Recorded data
────────────────────────────────────────

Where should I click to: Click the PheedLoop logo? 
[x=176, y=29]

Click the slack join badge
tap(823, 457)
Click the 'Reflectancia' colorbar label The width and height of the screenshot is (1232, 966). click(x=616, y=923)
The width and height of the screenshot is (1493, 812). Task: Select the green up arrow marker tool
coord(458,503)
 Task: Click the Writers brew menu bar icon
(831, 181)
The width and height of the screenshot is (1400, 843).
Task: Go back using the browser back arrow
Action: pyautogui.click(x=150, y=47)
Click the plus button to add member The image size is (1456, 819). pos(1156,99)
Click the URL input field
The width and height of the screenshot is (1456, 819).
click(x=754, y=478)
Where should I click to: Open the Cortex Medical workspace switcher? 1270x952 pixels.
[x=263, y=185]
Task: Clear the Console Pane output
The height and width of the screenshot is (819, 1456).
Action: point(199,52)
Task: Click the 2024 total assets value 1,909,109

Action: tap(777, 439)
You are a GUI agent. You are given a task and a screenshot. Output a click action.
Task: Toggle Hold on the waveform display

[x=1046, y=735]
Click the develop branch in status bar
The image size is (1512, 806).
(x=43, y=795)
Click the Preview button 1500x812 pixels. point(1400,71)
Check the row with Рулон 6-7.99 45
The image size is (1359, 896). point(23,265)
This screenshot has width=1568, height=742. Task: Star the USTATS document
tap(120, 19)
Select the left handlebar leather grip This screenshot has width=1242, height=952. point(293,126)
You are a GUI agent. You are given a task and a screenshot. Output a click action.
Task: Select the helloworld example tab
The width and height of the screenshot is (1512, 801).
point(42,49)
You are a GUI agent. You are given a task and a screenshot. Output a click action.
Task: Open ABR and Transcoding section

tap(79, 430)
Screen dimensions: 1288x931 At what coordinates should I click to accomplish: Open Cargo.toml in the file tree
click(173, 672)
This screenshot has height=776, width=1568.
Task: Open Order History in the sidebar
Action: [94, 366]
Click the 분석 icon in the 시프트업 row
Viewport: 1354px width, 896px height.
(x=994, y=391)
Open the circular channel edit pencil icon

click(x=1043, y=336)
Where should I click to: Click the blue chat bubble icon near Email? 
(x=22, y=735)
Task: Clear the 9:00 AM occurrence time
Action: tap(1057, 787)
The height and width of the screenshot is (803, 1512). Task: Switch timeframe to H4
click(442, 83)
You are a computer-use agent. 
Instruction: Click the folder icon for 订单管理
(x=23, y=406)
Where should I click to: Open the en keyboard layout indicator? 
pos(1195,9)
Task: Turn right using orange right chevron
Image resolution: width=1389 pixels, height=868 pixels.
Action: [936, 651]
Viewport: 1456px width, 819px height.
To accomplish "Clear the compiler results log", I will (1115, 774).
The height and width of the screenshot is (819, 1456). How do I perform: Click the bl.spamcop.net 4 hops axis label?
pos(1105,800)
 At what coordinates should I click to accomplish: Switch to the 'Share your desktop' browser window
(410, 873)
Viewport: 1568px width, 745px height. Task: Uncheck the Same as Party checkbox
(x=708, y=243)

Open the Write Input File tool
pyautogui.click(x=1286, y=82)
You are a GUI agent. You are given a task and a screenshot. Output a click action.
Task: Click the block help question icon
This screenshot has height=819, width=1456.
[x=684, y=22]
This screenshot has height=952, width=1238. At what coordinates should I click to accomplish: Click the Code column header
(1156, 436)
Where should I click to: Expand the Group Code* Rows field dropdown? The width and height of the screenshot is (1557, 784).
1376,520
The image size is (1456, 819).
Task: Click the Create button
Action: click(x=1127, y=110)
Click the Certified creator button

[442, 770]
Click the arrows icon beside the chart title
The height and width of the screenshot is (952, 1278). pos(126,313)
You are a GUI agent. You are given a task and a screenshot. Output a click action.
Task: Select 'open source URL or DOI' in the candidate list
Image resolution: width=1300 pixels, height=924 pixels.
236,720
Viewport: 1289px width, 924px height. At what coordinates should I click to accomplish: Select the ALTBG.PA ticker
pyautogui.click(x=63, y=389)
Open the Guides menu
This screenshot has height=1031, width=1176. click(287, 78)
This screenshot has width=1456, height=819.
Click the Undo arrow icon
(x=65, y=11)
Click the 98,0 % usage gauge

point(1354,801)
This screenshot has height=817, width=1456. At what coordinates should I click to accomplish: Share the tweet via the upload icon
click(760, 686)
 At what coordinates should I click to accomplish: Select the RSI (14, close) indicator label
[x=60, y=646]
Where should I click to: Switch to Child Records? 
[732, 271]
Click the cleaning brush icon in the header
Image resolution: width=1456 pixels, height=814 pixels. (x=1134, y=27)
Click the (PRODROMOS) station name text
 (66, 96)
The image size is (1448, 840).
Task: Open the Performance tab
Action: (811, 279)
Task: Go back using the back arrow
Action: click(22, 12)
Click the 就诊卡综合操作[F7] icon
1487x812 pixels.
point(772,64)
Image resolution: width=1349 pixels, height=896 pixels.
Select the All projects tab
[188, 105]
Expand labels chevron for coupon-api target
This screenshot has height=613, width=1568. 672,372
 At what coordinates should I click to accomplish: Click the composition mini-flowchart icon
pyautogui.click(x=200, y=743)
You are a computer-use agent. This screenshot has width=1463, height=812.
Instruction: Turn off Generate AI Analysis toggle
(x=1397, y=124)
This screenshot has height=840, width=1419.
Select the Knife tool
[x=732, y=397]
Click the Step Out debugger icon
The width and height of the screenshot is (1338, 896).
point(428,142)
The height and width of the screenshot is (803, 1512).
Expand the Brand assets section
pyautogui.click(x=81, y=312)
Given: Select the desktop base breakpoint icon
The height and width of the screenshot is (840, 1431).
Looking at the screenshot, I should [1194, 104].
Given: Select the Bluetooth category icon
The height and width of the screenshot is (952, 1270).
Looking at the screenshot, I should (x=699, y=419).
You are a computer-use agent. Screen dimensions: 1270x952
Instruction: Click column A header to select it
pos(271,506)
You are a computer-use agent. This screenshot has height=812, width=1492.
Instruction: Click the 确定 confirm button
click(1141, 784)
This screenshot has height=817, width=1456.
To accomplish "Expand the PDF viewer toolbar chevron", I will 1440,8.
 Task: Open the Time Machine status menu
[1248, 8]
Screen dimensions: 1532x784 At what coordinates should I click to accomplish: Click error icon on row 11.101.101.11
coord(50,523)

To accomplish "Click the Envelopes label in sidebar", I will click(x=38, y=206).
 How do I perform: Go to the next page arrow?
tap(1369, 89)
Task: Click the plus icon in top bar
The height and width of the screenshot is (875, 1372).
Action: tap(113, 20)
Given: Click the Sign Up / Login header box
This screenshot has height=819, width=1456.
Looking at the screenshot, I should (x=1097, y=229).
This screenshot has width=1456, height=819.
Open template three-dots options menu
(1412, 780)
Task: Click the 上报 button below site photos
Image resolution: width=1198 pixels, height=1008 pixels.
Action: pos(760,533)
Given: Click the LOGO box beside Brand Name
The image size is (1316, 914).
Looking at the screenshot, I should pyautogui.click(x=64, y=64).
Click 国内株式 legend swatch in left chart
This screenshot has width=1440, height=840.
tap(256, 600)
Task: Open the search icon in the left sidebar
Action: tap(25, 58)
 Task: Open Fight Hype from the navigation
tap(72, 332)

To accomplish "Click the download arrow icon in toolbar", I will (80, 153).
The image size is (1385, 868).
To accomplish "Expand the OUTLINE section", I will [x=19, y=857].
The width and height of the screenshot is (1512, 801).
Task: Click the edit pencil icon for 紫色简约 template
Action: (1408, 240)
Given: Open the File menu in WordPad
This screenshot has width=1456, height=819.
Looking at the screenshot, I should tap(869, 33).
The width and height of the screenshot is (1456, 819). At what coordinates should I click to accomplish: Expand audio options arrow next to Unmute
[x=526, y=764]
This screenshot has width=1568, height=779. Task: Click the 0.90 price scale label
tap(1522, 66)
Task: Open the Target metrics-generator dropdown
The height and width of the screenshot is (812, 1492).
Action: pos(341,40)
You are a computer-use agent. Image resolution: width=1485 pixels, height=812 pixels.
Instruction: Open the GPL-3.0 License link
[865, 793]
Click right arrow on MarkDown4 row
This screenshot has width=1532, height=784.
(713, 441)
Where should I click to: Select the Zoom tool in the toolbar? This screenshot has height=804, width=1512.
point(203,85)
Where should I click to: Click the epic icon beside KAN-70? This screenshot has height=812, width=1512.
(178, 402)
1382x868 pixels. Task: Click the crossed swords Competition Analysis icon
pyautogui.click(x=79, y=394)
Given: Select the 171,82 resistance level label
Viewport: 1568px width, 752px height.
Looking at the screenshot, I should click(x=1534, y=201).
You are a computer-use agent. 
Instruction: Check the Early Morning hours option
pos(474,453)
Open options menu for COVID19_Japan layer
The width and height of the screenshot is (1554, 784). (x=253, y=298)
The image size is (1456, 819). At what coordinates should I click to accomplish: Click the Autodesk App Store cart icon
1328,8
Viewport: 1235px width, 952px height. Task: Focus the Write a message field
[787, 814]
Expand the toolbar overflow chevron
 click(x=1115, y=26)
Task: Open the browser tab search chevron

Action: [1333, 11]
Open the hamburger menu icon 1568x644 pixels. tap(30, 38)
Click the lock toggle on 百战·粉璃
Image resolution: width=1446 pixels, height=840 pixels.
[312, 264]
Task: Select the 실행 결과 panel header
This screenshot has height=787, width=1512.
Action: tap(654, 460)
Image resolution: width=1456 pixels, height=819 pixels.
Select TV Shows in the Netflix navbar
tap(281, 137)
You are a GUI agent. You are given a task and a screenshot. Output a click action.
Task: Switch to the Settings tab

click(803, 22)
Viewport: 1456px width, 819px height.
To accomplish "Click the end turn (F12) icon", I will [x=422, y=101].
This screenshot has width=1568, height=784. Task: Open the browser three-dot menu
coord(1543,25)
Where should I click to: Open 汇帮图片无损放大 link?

────────────────────────────────────────

Show the lines from the data above that contain the string "computer".

• Your solution:
You are a computer-use agent. 
You are a computer-use agent. This screenshot has width=1463, height=812.
You are a computer-use agent. Screen dimensions: 1270x952
You are a computer-use agent. This screenshot has height=812, width=1492.
You are a computer-use agent. Image resolution: width=1485 pixels, height=812 pixels.
You are a computer-use agent. 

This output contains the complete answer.